Stored records
────────────────────────────────────────

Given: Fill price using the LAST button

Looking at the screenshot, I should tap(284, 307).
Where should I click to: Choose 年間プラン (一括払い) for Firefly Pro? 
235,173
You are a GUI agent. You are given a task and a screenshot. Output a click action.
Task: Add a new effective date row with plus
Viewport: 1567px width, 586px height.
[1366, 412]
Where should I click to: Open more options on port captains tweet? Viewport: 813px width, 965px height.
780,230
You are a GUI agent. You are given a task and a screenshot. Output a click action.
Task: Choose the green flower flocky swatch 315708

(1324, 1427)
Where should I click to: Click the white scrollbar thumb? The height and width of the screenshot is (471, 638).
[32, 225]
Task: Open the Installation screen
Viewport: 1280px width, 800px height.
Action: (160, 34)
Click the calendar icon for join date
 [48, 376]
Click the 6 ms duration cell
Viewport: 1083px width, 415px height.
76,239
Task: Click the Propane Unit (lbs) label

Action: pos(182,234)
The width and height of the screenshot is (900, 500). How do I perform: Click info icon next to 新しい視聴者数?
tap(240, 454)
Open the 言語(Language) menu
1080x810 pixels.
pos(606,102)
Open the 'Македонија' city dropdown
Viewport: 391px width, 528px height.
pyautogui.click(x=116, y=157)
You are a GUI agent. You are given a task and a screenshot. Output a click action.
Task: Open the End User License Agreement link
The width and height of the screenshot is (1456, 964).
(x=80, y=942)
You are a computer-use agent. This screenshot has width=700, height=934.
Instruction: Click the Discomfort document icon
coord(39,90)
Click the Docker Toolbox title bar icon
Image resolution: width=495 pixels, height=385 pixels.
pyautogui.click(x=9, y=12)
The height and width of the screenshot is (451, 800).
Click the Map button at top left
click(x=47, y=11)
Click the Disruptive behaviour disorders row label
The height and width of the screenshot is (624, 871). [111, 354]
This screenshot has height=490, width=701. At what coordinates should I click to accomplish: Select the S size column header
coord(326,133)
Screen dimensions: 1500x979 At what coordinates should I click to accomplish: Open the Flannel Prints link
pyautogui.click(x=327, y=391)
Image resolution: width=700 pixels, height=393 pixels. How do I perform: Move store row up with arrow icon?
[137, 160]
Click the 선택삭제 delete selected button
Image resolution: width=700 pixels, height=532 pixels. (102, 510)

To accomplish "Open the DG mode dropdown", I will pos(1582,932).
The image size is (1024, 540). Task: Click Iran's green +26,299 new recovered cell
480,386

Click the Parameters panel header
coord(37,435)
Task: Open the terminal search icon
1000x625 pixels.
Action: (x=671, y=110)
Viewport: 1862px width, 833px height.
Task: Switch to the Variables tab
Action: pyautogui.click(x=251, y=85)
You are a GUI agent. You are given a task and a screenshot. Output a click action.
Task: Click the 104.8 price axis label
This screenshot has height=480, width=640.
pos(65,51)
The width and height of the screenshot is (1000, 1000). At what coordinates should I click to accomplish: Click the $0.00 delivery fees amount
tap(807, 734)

────────────────────────────────────────

▸ WORK ITEM
The full data, repeated exactly, is the only acceptable output.

▸ THE ANSWER
Given: Fill price using the LAST button

Looking at the screenshot, I should tap(284, 307).
Where should I click to: Choose 年間プラン (一括払い) for Firefly Pro? 
235,173
You are a GUI agent. You are given a task and a screenshot. Output a click action.
Task: Add a new effective date row with plus
Viewport: 1567px width, 586px height.
[1366, 412]
Where should I click to: Open more options on port captains tweet? Viewport: 813px width, 965px height.
780,230
You are a GUI agent. You are given a task and a screenshot. Output a click action.
Task: Choose the green flower flocky swatch 315708

(1324, 1427)
Where should I click to: Click the white scrollbar thumb? The height and width of the screenshot is (471, 638).
[32, 225]
Task: Open the Installation screen
Viewport: 1280px width, 800px height.
Action: (160, 34)
Click the calendar icon for join date
 [48, 376]
Click the 6 ms duration cell
Viewport: 1083px width, 415px height.
76,239
Task: Click the Propane Unit (lbs) label

Action: pos(182,234)
The width and height of the screenshot is (900, 500). How do I perform: Click info icon next to 新しい視聴者数?
tap(240, 454)
Open the 言語(Language) menu
1080x810 pixels.
pos(606,102)
Open the 'Македонија' city dropdown
Viewport: 391px width, 528px height.
pyautogui.click(x=116, y=157)
You are a GUI agent. You are given a task and a screenshot. Output a click action.
Task: Open the End User License Agreement link
The width and height of the screenshot is (1456, 964).
(x=80, y=942)
You are a computer-use agent. This screenshot has width=700, height=934.
Instruction: Click the Discomfort document icon
coord(39,90)
Click the Docker Toolbox title bar icon
Image resolution: width=495 pixels, height=385 pixels.
pyautogui.click(x=9, y=12)
The height and width of the screenshot is (451, 800).
Click the Map button at top left
click(x=47, y=11)
Click the Disruptive behaviour disorders row label
The height and width of the screenshot is (624, 871). [111, 354]
This screenshot has height=490, width=701. At what coordinates should I click to accomplish: Select the S size column header
coord(326,133)
Screen dimensions: 1500x979 At what coordinates should I click to accomplish: Open the Flannel Prints link
pyautogui.click(x=327, y=391)
Image resolution: width=700 pixels, height=393 pixels. How do I perform: Move store row up with arrow icon?
[137, 160]
Click the 선택삭제 delete selected button
Image resolution: width=700 pixels, height=532 pixels. (102, 510)

To accomplish "Open the DG mode dropdown", I will pos(1582,932).
The image size is (1024, 540). Task: Click Iran's green +26,299 new recovered cell
480,386

Click the Parameters panel header
coord(37,435)
Task: Open the terminal search icon
1000x625 pixels.
Action: (x=671, y=110)
Viewport: 1862px width, 833px height.
Task: Switch to the Variables tab
Action: pyautogui.click(x=251, y=85)
You are a GUI agent. You are given a task and a screenshot. Output a click action.
Task: Click the 104.8 price axis label
This screenshot has height=480, width=640.
pos(65,51)
The width and height of the screenshot is (1000, 1000). At what coordinates should I click to accomplish: Click the $0.00 delivery fees amount
tap(807, 734)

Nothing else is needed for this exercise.